[security] Reliance on default encoding
duglin opened this issue · 3 comments
Description
Multiple instances were identified in which the getByte() standard Java API is used without specifying any encoding. Doing so causes the Java SDK to rely on the system default encoding, which can differ across platforms and systems used by event actors and cause unexpected differences in processing of event data.
The specification states that appropriate and RFC-compliant encodings MUST be followed, but the implementation in the Java SDK and documentation should be improved to highlight the importance of matching encoding across actors.
Not all observed instances are necessarily problematic, as they are handling binary data. However, this behavior should be documented and handled in the SDK implementation, documentation, and supplied examples.
import io.cloudevents.CloudEvent;
import io.cloudevents.core.builder.CloudEventBuilder;
import java.net.URI;
final CloudEvent event = CloudEventBuilder.v1()
.withId("000")
.withType("example.demo")
.withSource(URI.create("http://example.com"))

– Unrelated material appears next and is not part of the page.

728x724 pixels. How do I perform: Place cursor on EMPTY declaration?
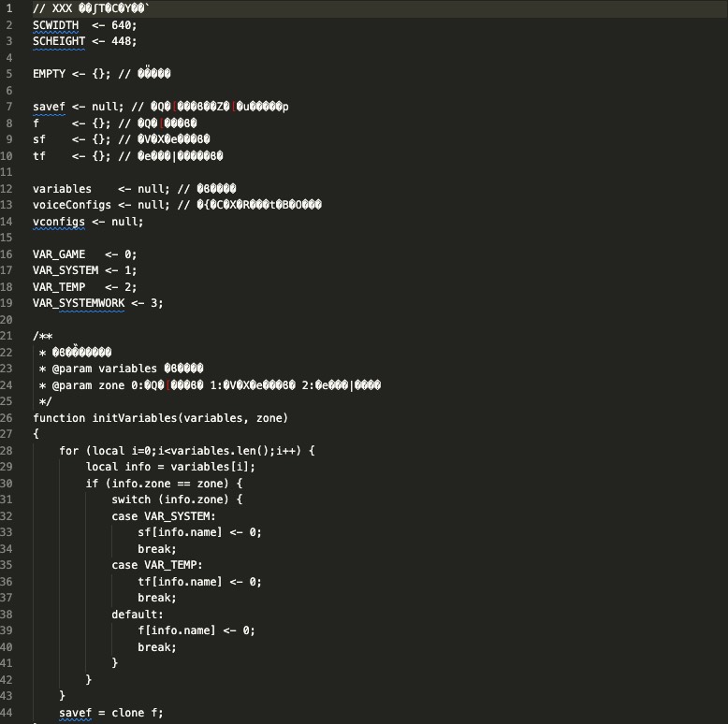pyautogui.click(x=49, y=74)
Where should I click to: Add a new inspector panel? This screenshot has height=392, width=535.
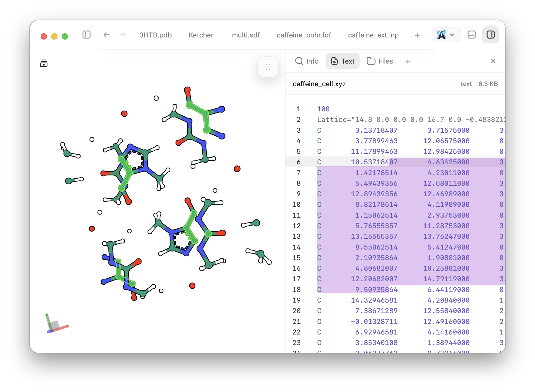(408, 62)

.withData("text/plain","Hello world!".getBytes())
.build();
private byte[] getBinaryData(Message<?> message) {
Object payload = message.getPayload();
if (payload instanceof byte[]) {
return (byte[]) payload;
}
else if (payload instanceof String) {
return ((String) payload).getBytes(Charset.defaultCharset());
}
return null;
}
Exploit Scenario
The event producer, the intermediary (using the SDK), and the consumer use different default encodings for their systems. Without acknowledging a fixed encoding, the data is handled and processed using an unintended encoding, resulting in unexpected behavior.
Recommendations
Short term, improve the SDK documentation to highlight the importance of matching encoding acros actors.
Long term, review all similar instances across the SDK and improve test cases to cover handling of message and data encoding.
References
This was opened due to the Trail of Bits security review